◆ **ACTIVITY**:
Copy all the records exactly; the complete set is the expected result.

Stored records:
###

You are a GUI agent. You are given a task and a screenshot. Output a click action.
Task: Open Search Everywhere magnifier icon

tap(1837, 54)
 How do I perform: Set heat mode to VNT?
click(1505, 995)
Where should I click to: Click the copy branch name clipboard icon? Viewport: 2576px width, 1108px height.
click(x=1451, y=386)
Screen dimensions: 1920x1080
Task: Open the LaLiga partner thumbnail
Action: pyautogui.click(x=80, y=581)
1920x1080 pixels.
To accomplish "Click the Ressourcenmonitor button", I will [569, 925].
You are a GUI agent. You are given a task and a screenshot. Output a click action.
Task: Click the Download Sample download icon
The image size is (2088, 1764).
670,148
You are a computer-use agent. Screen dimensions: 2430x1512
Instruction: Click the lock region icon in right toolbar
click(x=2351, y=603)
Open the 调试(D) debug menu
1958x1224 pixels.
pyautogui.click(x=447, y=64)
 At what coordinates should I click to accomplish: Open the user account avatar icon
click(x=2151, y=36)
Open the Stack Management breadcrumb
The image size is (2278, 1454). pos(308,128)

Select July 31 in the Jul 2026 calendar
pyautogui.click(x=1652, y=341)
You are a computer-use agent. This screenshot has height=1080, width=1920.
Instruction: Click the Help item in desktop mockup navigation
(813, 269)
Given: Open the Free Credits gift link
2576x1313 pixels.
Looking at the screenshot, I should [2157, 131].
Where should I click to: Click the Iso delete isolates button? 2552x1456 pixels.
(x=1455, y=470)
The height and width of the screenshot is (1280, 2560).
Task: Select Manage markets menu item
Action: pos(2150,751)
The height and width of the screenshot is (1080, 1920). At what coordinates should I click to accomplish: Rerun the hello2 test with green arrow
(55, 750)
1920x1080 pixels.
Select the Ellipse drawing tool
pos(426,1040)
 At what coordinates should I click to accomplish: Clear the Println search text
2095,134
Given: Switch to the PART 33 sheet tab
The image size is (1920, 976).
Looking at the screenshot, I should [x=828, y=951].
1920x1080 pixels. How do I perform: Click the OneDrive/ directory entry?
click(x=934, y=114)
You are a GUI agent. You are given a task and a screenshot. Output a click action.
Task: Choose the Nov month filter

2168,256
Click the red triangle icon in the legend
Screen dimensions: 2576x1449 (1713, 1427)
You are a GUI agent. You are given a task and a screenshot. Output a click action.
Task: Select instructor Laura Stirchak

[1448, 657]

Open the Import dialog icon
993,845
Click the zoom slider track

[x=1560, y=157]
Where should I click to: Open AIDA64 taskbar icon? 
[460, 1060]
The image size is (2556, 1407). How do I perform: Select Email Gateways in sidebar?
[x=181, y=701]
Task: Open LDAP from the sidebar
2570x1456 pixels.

###

◆ **ANSWER TO THE EXERCISE**:
You are a GUI agent. You are given a task and a screenshot. Output a click action.
Task: Open Search Everywhere magnifier icon

tap(1837, 54)
 How do I perform: Set heat mode to VNT?
click(1505, 995)
Where should I click to: Click the copy branch name clipboard icon? Viewport: 2576px width, 1108px height.
click(x=1451, y=386)
Screen dimensions: 1920x1080
Task: Open the LaLiga partner thumbnail
Action: pyautogui.click(x=80, y=581)
1920x1080 pixels.
To accomplish "Click the Ressourcenmonitor button", I will [569, 925].
You are a GUI agent. You are given a task and a screenshot. Output a click action.
Task: Click the Download Sample download icon
The image size is (2088, 1764).
670,148
You are a computer-use agent. Screen dimensions: 2430x1512
Instruction: Click the lock region icon in right toolbar
click(x=2351, y=603)
Open the 调试(D) debug menu
1958x1224 pixels.
pyautogui.click(x=447, y=64)
 At what coordinates should I click to accomplish: Open the user account avatar icon
click(x=2151, y=36)
Open the Stack Management breadcrumb
The image size is (2278, 1454). pos(308,128)

Select July 31 in the Jul 2026 calendar
pyautogui.click(x=1652, y=341)
You are a computer-use agent. This screenshot has height=1080, width=1920.
Instruction: Click the Help item in desktop mockup navigation
(813, 269)
Given: Open the Free Credits gift link
2576x1313 pixels.
Looking at the screenshot, I should [2157, 131].
Where should I click to: Click the Iso delete isolates button? 2552x1456 pixels.
(x=1455, y=470)
The height and width of the screenshot is (1280, 2560).
Task: Select Manage markets menu item
Action: pos(2150,751)
The height and width of the screenshot is (1080, 1920). At what coordinates should I click to accomplish: Rerun the hello2 test with green arrow
(55, 750)
1920x1080 pixels.
Select the Ellipse drawing tool
pos(426,1040)
 At what coordinates should I click to accomplish: Clear the Println search text
2095,134
Given: Switch to the PART 33 sheet tab
The image size is (1920, 976).
Looking at the screenshot, I should [x=828, y=951].
1920x1080 pixels. How do I perform: Click the OneDrive/ directory entry?
click(x=934, y=114)
You are a GUI agent. You are given a task and a screenshot. Output a click action.
Task: Choose the Nov month filter

2168,256
Click the red triangle icon in the legend
Screen dimensions: 2576x1449 (1713, 1427)
You are a GUI agent. You are given a task and a screenshot. Output a click action.
Task: Select instructor Laura Stirchak

[1448, 657]

Open the Import dialog icon
993,845
Click the zoom slider track

[x=1560, y=157]
Where should I click to: Open AIDA64 taskbar icon? 
[460, 1060]
The image size is (2556, 1407). How do I perform: Select Email Gateways in sidebar?
[x=181, y=701]
Task: Open LDAP from the sidebar
2570x1456 pixels.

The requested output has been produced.